Don't get me wrong. Services are not dead and things like SOAP and ReST may find more affection from things like mobile devices, web aware game consoles (for things like Wii weather) or the recent Google / NASA efforts that might show up in Google Earth than they might from server farm based efforts.

Additionally, ReST based service end point information embedded into a page perhaps via some microformat syntax might be interesting if more value added browsers (rich internet apps (RIA)) like Songbird become more popular. In that example a web site devoted to music might inform a browser like Songbird about its local offering via ReST end points rather than Songbird scrapping the sites content and page DOMs.

Perhaps services are just waiting for that killer app (RIA or agent) to come along and actually make people want all this.


Saturday, December 02, 2006

A groovy week on grails

So the Ruby on Rails people asked the group that started the "Groovy on Rails" effort to stop using the term "on Rails" (whatever). That is why they have the name Grails now.
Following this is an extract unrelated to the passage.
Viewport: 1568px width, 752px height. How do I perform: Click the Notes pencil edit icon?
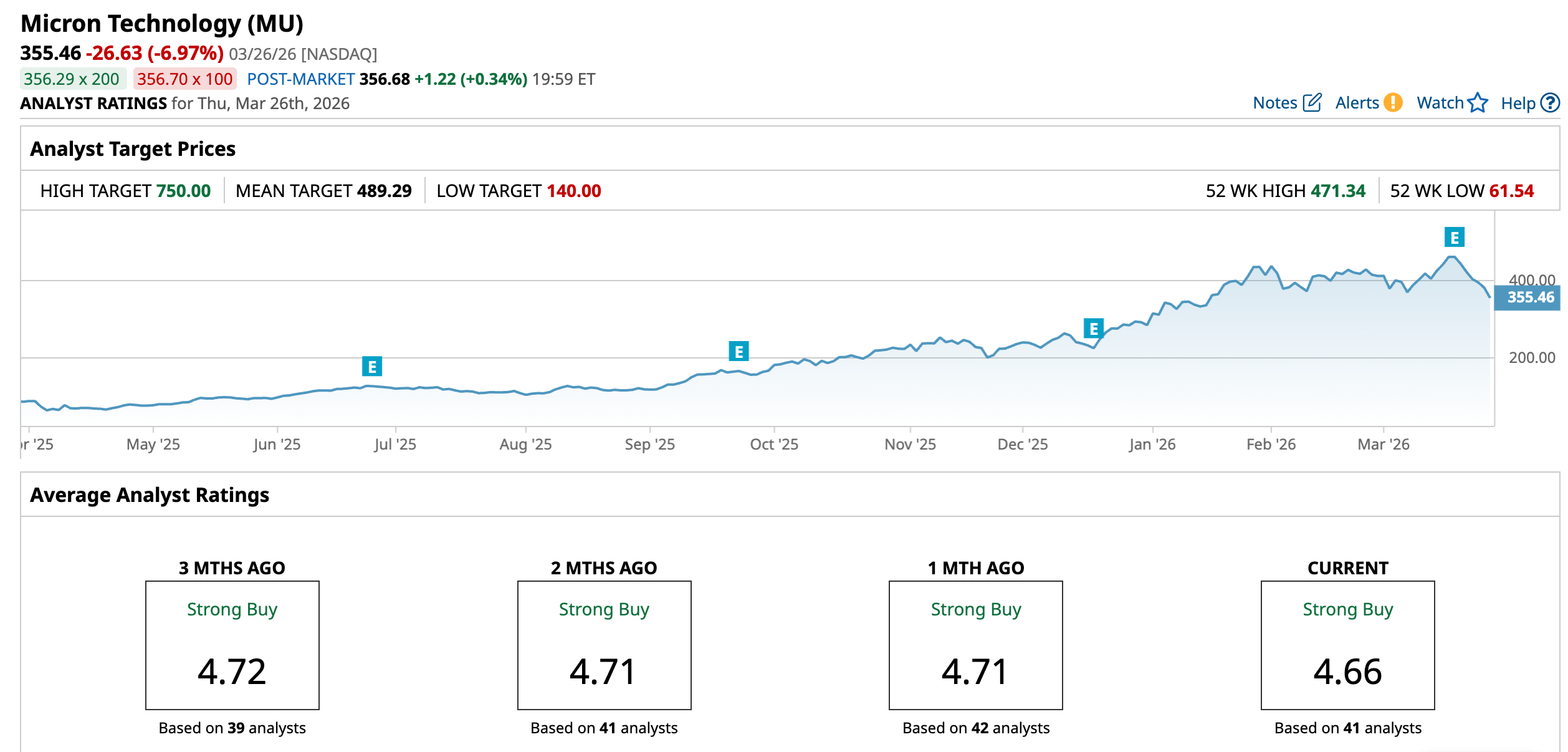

They didn't ask me and I have to say that this week of building a first end to end app for production use with Grails was quite groovy.

First, I do like the coding by convention approach that allows less code and less configuration to be used. I also like that what configuration is there is in the form of classes not XML. We made an app for the ANDRILL effort and it should see the light of day soon (ie be reviewed and deployed).
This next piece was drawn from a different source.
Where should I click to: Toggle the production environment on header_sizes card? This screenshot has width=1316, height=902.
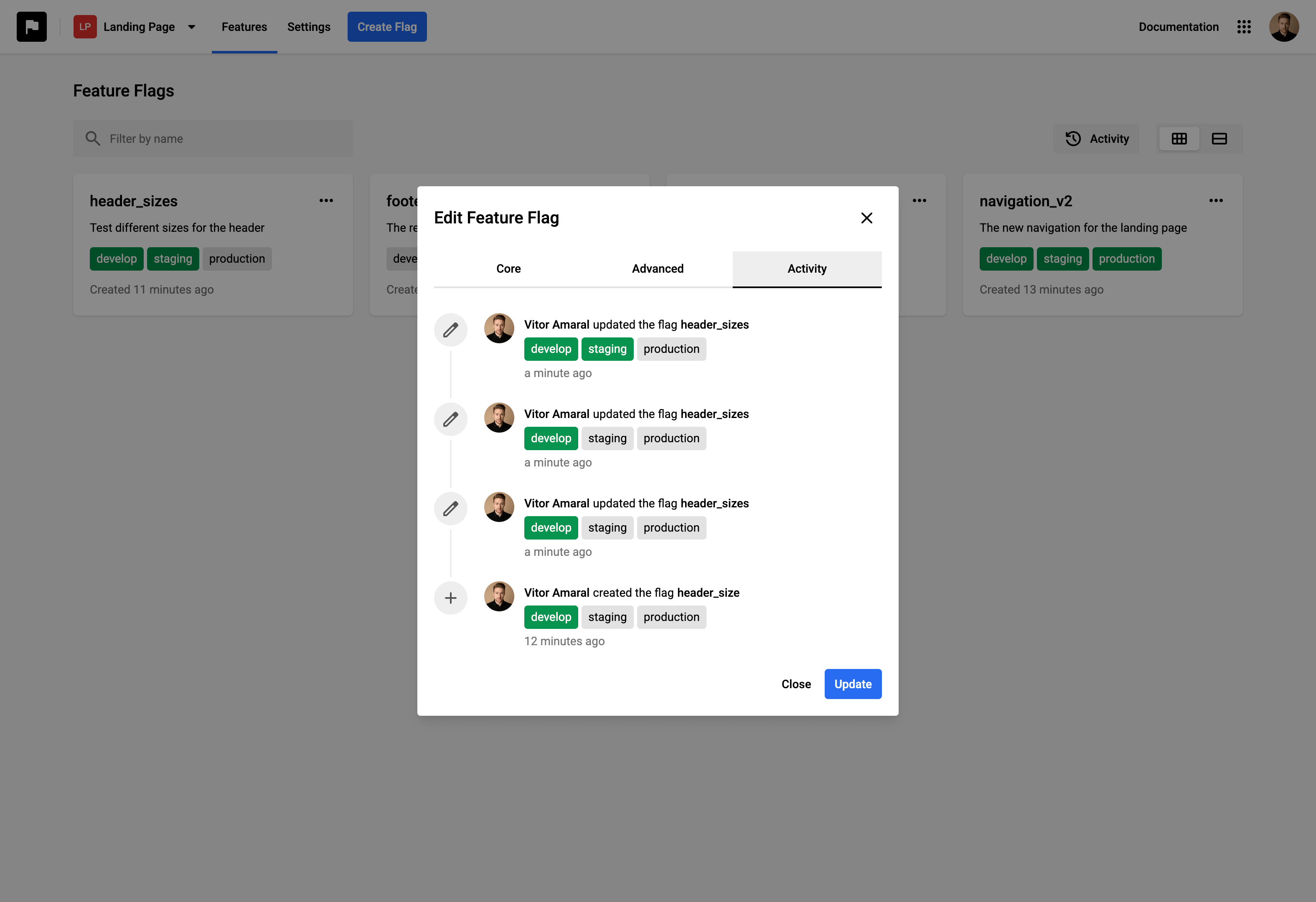237,258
During the course of this development I was very impressed with how the various packages in Grails: Hibernate, Quartz, AJAX (via prototype in my case), Spring (obviously) and the GORM objection relation mapping all work. I am very keen to make up a Quartz job and then use the jabber resource to make a job that looks for changes or additions to the database and then IM's me. That is more for me, the real version would likely report via email.

We did run into some issues (Grails is only version .3 after all). An issue with binary uploads in a none scaffolded controller (I assume the generated static code is somehow out of sync with the dynamic scaffold generated code). Also had an issue with using the remotelink tag for AJAX calls vs using the remoteform tag for the same effect. We resolved this by just not using them :) but I need to report this to the Grails people to see if it is a known issue or something I was doing wrong. Getting used to the scope of certain classes and methods took some getting used to as well, but that is more just my ignorance with how the plumbing was working at the start of this effot.
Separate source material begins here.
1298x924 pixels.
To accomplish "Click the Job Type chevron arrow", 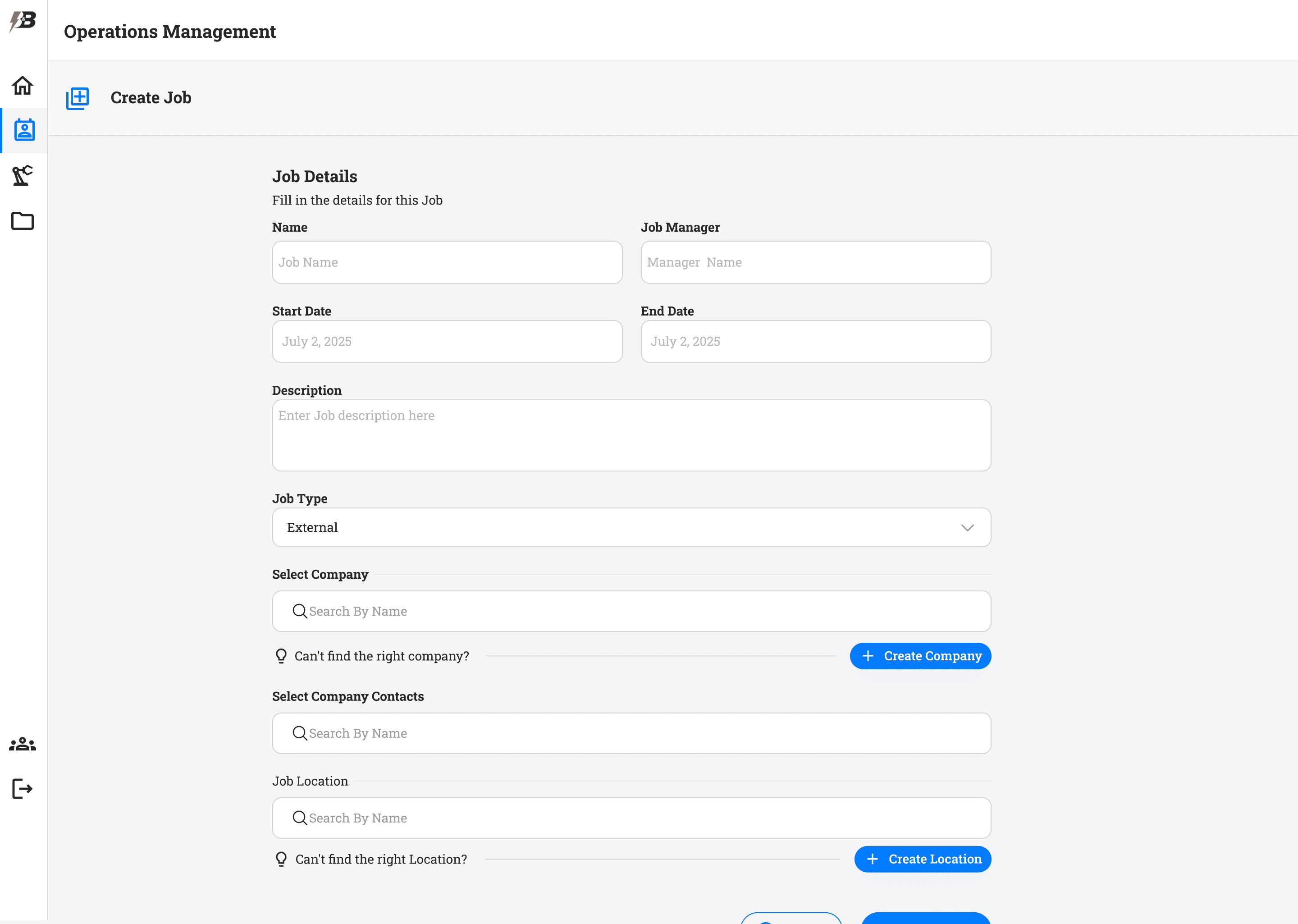I will 967,528.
Having full access to the all the wonderful Java classes makes Grails a no brain-er for me over Ruby on Rails. I have to admit I am a bit sad that Sun seems to be in love with Ruby (via jRuby which ironically is also a codehaus effort at and pays little if any attention to Grails so far (hopefully this will change). Yes, though jRuby the Ruby syntax gets access to the classes as well. We will see how this all works out. I was interested to find that one of the key people in the Apache Geronimo effort is also one of the key Groovy people as well. Ruby has some very cool aspects to it, but I think the JVM is a better host for it than as a stand alone app directly on top of the OS.

In a final experiment (ref: InfoQ Grails + EJB and a Graeme Rocher blog entry) we used entity classes (not entity beans) that we generated via Netbeans for a database and dropped the POJO's into a grails app and were able to get read and write access to the db via the grails app using these entity classes as our domains with simple generated controllers and views. We had some issues with primary key mappings, but nothing too hard for us to work around. This was interesting to me since I could use the entity classes along with Hibernate to do the data access work and then Grails as an lightweight flexible dev layer on top of that. Grails lacks sophisticated buses like Service mix and others, but I am not certain I need or want those at this time (or that I can't do what I really want inside the Grails framework anyway).